[Task details] Count the lines in the records that contain the string "screenshot", and reply with the number alone.

[The records]

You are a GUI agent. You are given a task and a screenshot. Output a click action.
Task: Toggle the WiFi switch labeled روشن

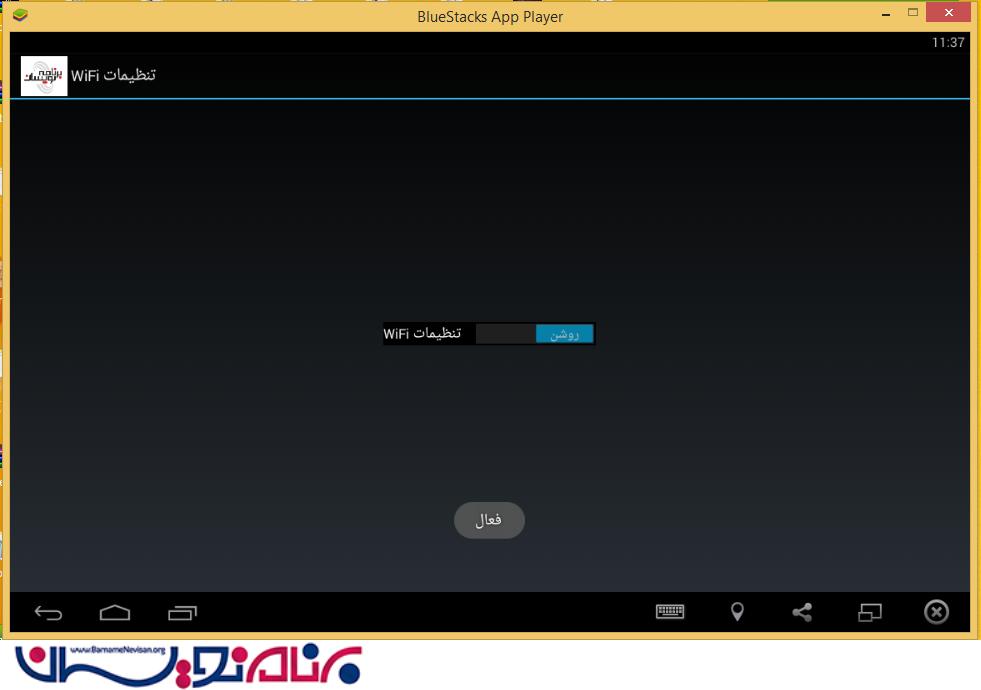coord(564,334)
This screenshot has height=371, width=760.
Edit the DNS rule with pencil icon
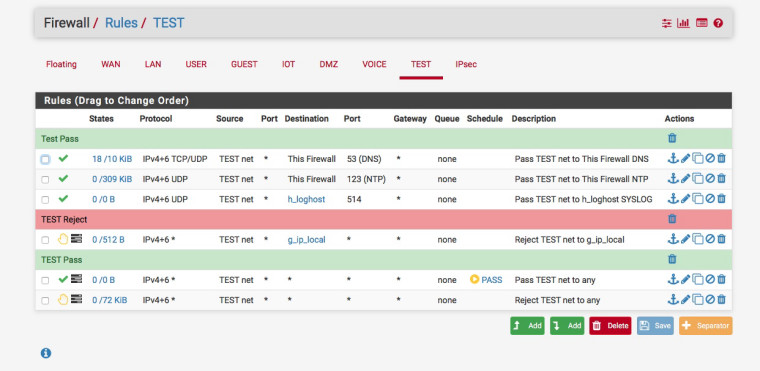click(685, 159)
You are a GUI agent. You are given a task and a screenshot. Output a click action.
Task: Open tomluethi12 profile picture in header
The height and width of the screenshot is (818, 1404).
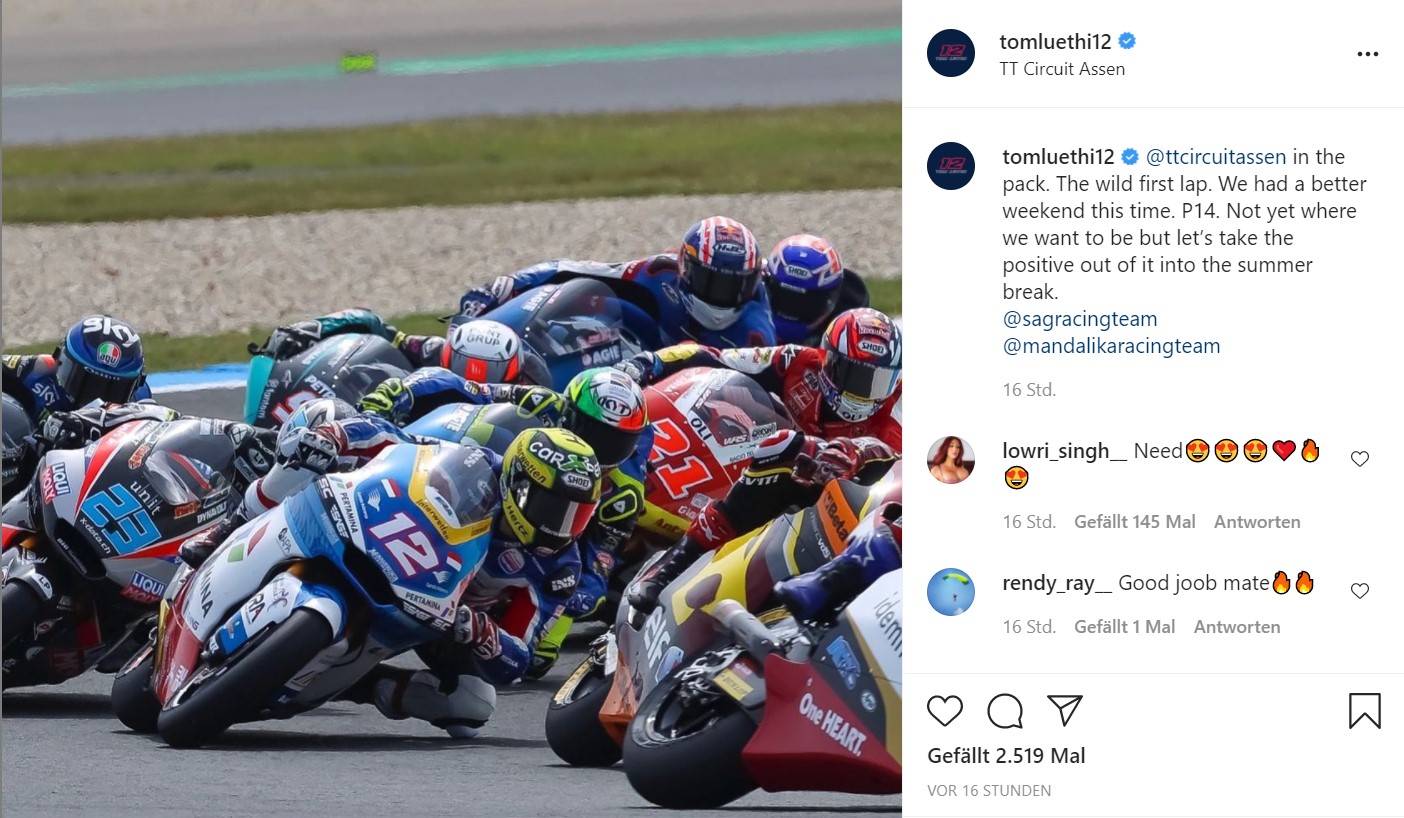(x=951, y=54)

[The response] 4